Pioneer

Bread Pudding with Molasses Sauce

Nothing goes to waste

Share
Bread Pudding with Molasses SauceNew Brunswick historical record
Prep25 min
Cook40 min
Total65 min
MakesServes 6

Stale bread was never thrown away in a Depression-era kitchen. Soaked in a simple egg custard and baked until set, it became dessert. The molasses sauce — made from almost nothing — turned it into something a child would remember their whole life.
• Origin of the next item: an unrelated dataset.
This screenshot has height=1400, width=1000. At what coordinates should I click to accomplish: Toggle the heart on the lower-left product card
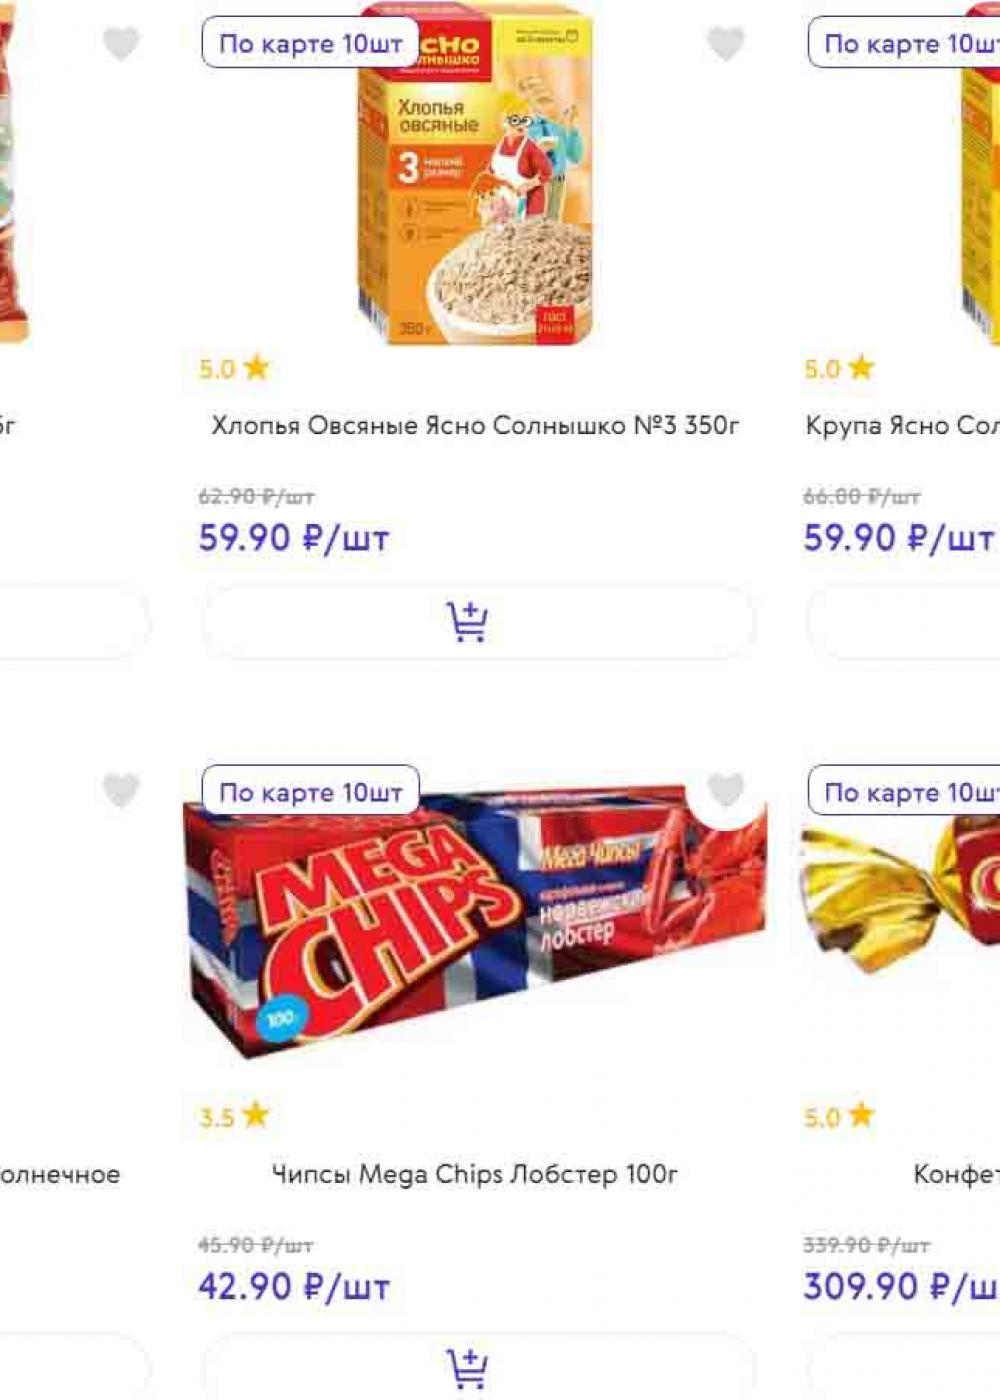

Source: New Brunswick historical record

Ingredients

  • 4 cups stale bread, torn in chunks
  • 2 cups milk
  • 2 eggs
  • ¼ cup sugar
  • 1 tsp vanilla
  • ½ tsp cinnamon
  • ½ cup raisins (optional)

Molasses Sauce

  • ½ cup molasses
  • ¼ cup water
  • 1 tbsp butter or lard
  • Pinch of ginger

Instructions

  1. Spread bread chunks in a greased 8×8 baking dish. Scatter raisins over if using.
  2. Whisk together milk, eggs, sugar, vanilla, and cinnamon. Pour over bread.
  3. Press bread down gently so it absorbs the liquid. Let sit 20 minutes.
  4. Bake at 350°F (175°C) for 35–40 minutes until set and golden on top.
  5. For the sauce: combine molasses, water, butter, and ginger in a small saucepan. Bring to a boil, stir, and simmer 3 minutes.
  6. Serve pudding warm with sauce poured over.